Zgodnie z [tajnymi sowieckimi] dokumentami, lata 1985-86 są punktem zwrotnym. Opublikowałem większość tych dokumentów. Możecie znaleźć je w Internecie. Ale rozmowy, które prowadzili, otwierają nam oczy. Po pierwsze zaczynamy rozumieć, że jest to spisek - w ich przypadku całkiem zrozumiały, jak próbowali uchronić swoje polityczne tajemnice. Na Wschodzie Sowiety potrzebowały zmiany w stosunkach z Europą, ponieważ wchodziły w długotrwały i głęboki, strukturalny kryzys, na Zachodzie z kolei partie lewicowe obawiały się swej likwidacji, utraty wpływu i prestiżu. Więc to była konspiracja, dość otwarcie rozpoczęta, uzgodniona i rozwijana.

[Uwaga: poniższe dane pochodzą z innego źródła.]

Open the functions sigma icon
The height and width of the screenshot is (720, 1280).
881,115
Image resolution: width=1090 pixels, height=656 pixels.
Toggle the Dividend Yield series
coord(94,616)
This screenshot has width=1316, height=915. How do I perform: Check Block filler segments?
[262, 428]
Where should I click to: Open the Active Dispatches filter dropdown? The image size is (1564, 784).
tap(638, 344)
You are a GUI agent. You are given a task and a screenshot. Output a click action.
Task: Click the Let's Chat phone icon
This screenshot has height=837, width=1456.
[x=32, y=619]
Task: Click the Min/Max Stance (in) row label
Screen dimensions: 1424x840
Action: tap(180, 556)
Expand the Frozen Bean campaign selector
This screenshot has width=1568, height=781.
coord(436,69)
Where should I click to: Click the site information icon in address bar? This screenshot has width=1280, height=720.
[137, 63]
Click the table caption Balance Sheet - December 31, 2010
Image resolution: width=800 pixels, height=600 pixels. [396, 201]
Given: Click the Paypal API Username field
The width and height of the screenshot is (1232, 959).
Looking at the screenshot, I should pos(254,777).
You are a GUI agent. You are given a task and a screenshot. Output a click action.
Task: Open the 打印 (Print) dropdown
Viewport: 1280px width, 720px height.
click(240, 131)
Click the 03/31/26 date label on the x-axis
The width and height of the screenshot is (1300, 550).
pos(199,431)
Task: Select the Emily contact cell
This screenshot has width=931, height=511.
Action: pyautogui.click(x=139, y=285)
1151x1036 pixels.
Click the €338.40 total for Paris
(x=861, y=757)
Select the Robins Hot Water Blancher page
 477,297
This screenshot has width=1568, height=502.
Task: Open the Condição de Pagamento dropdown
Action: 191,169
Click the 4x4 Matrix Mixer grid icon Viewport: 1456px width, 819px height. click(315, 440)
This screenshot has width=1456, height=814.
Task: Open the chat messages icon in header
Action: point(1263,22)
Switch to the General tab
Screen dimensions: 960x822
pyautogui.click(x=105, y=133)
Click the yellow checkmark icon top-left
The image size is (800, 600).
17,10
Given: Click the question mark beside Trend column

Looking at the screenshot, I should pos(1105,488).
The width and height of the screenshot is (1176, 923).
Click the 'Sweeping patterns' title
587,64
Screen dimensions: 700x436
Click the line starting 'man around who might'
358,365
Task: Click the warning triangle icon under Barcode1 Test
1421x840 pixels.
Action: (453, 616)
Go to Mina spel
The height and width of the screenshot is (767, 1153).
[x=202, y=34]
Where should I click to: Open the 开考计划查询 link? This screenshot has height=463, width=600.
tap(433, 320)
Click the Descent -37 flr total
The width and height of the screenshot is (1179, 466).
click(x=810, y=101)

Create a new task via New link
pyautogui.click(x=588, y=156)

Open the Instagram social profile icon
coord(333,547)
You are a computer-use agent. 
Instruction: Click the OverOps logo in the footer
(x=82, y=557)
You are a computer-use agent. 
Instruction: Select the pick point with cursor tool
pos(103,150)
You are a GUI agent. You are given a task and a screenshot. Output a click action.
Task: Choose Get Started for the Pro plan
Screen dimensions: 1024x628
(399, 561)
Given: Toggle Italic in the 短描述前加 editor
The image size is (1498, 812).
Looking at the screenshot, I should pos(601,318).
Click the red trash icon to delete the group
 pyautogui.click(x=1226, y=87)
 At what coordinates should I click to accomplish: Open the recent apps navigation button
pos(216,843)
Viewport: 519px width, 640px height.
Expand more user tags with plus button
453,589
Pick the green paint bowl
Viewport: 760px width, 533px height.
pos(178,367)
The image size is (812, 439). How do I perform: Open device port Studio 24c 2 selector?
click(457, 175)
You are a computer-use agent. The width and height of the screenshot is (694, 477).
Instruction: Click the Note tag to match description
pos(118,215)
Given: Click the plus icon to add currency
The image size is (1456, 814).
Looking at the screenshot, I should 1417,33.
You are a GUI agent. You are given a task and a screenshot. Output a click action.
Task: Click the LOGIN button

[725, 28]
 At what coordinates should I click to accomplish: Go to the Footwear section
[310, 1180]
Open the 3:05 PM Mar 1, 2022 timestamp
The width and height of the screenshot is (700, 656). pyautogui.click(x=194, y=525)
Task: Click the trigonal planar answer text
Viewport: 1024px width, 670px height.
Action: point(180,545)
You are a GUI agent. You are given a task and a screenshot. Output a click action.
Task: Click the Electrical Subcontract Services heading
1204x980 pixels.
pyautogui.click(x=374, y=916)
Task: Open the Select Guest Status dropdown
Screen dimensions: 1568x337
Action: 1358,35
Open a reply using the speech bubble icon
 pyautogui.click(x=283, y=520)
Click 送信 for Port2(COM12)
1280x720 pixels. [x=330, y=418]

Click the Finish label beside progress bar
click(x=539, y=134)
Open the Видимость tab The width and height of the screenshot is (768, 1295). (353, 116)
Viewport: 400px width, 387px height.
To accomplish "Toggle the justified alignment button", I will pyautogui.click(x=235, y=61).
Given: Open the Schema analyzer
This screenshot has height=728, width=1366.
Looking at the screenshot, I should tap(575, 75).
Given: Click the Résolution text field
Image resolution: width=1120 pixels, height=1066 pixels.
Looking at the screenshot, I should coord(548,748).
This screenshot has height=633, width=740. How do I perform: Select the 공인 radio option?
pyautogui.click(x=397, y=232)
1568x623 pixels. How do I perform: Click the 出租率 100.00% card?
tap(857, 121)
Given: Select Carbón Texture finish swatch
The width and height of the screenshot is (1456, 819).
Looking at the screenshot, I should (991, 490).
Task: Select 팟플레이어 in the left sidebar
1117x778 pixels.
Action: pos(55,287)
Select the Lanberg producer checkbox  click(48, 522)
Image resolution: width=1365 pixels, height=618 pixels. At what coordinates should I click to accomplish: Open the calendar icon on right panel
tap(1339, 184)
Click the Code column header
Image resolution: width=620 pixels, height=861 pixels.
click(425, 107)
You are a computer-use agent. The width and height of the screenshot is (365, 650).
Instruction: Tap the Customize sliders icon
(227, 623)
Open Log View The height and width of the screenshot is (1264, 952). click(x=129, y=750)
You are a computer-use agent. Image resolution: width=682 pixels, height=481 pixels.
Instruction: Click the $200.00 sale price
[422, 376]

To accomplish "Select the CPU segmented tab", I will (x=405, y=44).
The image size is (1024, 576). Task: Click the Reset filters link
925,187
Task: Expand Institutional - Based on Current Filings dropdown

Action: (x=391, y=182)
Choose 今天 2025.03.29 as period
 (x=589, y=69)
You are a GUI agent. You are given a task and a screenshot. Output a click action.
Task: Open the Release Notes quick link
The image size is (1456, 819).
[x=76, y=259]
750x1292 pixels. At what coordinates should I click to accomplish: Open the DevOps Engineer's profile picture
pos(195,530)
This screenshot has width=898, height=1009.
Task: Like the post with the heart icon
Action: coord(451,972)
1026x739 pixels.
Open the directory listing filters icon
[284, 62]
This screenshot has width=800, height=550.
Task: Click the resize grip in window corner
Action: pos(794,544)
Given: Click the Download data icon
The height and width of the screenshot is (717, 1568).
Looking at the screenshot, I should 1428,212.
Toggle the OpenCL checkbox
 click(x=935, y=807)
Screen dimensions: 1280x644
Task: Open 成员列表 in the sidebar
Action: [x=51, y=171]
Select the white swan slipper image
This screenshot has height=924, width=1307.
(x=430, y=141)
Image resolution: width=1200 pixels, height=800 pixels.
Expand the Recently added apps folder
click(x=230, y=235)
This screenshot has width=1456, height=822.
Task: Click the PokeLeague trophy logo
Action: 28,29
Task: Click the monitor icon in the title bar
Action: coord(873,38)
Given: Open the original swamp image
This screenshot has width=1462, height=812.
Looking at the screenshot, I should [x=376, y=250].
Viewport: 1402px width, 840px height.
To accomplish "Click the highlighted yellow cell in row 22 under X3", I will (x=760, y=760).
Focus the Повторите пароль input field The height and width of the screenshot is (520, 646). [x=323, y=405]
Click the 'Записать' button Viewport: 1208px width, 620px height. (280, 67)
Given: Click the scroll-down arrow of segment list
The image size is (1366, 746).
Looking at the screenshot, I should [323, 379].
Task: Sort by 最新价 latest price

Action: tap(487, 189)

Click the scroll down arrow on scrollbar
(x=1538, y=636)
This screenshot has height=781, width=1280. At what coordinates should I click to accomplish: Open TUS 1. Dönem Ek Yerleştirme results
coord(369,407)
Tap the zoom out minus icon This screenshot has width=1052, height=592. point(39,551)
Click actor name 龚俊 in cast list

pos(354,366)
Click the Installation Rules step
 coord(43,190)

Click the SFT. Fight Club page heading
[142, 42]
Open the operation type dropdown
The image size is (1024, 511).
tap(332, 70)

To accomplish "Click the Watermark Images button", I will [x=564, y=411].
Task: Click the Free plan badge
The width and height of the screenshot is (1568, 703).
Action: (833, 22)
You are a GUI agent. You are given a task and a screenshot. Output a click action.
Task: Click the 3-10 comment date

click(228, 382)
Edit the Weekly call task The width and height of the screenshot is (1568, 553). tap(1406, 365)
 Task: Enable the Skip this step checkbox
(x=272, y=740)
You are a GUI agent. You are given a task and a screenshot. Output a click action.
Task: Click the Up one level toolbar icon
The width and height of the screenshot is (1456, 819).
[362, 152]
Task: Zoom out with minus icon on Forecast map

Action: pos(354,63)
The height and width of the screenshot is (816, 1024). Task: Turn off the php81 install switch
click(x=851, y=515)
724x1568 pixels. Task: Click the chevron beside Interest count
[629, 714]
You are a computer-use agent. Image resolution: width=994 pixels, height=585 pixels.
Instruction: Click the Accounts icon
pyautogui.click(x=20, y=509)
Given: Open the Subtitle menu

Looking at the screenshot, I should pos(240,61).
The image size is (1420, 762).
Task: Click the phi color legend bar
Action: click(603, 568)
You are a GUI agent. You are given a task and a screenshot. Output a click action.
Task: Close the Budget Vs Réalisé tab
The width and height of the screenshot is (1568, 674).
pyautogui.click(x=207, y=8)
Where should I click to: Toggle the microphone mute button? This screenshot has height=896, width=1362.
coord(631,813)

W styczniu 1989 na przykład, do Gorbaczowa przybyła z wizytą delegacja Komisji Trójstronnej. W jej skład wchodził [ówczesny japoński premier Yasuhiro] Nakasone. [ówczesny francuski prezydent Valéry] Giscard d'Estaing, [amerykański bankier Dawid] Rockefeller oraz [ówczesny amerykański Sekretarz Stanu Henry] Kissinger. Prowadzili oni bardzo miłą rozmowę, podczas której starali się wytłumaczyć Gorbaczowowi, że Rosja Sowiecka musi zintegrować się ze światowymi instytucjami finansowymi takimi jak GATT, [Międzynarodowy Fundusz Monetarny] IMF czy Bank Światowy.

W trakcie tej rozmowy nagle Giscard d'Estaing zdobywa się na szczerość i mówi: "Panie Prezydencie, nie mogę powiedzieć panu dokładnie, kiedy to się stanie - prawdopodobnie w ciągu 15 lat - ale Europa zamierza być państwem federalnym i wy musicie się na to przygotować. Musicie wypracować z nami i z przywódcami europejskimi, sposób w jaki wy na to państwo zareagujecie, w jaki sposób pozwolicie innym krajom wschodnioeuropejskim brać w nim udział, czyli stać się jego częścią, na to musicie być przygotowani".

To był styczeń 1989, w czasie, kiedy przygotowywany był traktat z Maastricht [1992]. Skąd do cholery Giscard D'Estaing wiedział, co nastąpi 15 lat później? I niespodzianka, niespodzianka, w jaki sposób on sam stał się autorem europejskiej konstytucji [2002-2003]. Bardzo dobre pytanie. To pachnie konspiracją, prawda?

Na szczęście dla nas sowiecka część tej konspiracji upadła wcześniej i nie osiągnęła punktu, w którym Moskwa mogłaby wpływać na bieg wydarzeń. Jednak początkową ideą było to, co oni nazywali konwergencją, iżby Związek Sowiecki zmiękłby nieco i stał się bardziej socjaldemokratyczny, podczas gdy Zachodnia Europa stałaby się socjaldemokratyczna i socjalistyczna. Wtedy to byłaby konwergencja. Struktury muszą pasować do siebie. Oto dlaczego struktury Unii Europejskiej były początkowo budowane w celu dopasowania do struktur sowieckich. Oto dlaczego są one tak podobne w strukturze i funkcjonowaniu.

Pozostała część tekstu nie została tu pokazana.